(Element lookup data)
◇ ◇ ◇ ◇ ◇

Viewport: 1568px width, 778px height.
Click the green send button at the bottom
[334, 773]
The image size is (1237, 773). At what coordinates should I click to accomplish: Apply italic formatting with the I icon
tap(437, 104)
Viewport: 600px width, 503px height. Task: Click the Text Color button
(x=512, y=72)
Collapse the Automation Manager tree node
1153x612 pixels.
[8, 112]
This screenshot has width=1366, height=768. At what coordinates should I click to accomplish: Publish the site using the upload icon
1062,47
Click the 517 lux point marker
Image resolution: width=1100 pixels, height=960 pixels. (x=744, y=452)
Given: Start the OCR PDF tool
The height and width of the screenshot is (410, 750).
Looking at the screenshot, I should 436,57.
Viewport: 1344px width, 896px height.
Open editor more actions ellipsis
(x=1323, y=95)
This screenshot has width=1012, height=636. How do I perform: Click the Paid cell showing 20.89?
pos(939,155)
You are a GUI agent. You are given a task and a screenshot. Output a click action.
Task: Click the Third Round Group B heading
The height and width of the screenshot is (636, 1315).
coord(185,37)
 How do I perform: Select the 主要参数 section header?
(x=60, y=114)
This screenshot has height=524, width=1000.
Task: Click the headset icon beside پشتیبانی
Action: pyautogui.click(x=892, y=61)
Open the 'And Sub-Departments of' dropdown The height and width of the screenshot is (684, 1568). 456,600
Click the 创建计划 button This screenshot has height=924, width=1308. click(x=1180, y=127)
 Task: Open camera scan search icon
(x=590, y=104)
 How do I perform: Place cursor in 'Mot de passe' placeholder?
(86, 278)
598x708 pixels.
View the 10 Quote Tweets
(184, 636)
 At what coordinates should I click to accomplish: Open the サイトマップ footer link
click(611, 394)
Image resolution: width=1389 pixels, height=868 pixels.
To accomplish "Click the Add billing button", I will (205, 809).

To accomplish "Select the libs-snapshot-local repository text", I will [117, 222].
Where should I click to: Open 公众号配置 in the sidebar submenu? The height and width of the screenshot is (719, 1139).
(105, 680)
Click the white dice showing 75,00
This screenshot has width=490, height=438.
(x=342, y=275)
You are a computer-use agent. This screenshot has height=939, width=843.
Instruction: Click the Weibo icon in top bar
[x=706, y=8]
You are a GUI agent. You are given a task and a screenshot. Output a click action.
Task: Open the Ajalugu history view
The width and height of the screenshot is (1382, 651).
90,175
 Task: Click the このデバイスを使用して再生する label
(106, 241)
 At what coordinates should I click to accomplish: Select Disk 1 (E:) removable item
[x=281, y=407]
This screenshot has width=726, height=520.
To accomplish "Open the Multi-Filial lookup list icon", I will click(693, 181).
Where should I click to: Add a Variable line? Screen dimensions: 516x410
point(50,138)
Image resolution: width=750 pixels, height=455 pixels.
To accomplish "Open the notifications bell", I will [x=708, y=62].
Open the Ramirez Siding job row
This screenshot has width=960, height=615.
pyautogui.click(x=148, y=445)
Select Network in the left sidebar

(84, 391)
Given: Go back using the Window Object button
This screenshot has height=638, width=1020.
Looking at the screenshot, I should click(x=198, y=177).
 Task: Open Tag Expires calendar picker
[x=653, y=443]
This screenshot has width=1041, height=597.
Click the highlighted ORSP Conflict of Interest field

◇ ◇ ◇ ◇ ◇

**Description of the task**
Convert the stretch of the data above from the line containing "Given: Start the OCR PDF tool" through the line containing "[x=281, y=407]", both included, into a numbered list with blank lines left out.

**Finished task**
1. Given: Start the OCR PDF tool
2. The height and width of the screenshot is (410, 750).
3. Looking at the screenshot, I should 436,57.
4. Viewport: 1344px width, 896px height.
5. Open editor more actions ellipsis
6. (x=1323, y=95)
7. This screenshot has width=1012, height=636. How do I perform: Click the Paid cell showing 20.89?
8. pos(939,155)
9. You are a GUI agent. You are given a task and a screenshot. Output a click action.
10. Task: Click the Third Round Group B heading
11. The height and width of the screenshot is (636, 1315).
12. coord(185,37)
13.  How do I perform: Select the 主要参数 section header?
14. (x=60, y=114)
15. This screenshot has height=524, width=1000.
16. Task: Click the headset icon beside پشتیبانی
17. Action: pyautogui.click(x=892, y=61)
18. Open the 'And Sub-Departments of' dropdown The height and width of the screenshot is (684, 1568). 456,600
19. Click the 创建计划 button This screenshot has height=924, width=1308. click(x=1180, y=127)
20.  Task: Open camera scan search icon
21. (x=590, y=104)
22.  How do I perform: Place cursor in 'Mot de passe' placeholder?
23. (86, 278)
24. 598x708 pixels.
25. View the 10 Quote Tweets
26. (184, 636)
27.  At what coordinates should I click to accomplish: Open the サイトマップ footer link
28. click(611, 394)
29. Image resolution: width=1389 pixels, height=868 pixels.
30. To accomplish "Click the Add billing button", I will (205, 809).
31. To accomplish "Select the libs-snapshot-local repository text", I will [117, 222].
32. Where should I click to: Open 公众号配置 in the sidebar submenu? The height and width of the screenshot is (719, 1139).
33. (105, 680)
34. Click the white dice showing 75,00
35. This screenshot has width=490, height=438.
36. (x=342, y=275)
37. You are a computer-use agent. This screenshot has height=939, width=843.
38. Instruction: Click the Weibo icon in top bar
39. [x=706, y=8]
40. You are a GUI agent. You are given a task and a screenshot. Output a click action.
41. Task: Open the Ajalugu history view
42. The width and height of the screenshot is (1382, 651).
43. 90,175
44.  Task: Click the このデバイスを使用して再生する label
45. (106, 241)
46.  At what coordinates should I click to accomplish: Select Disk 1 (E:) removable item
47. [x=281, y=407]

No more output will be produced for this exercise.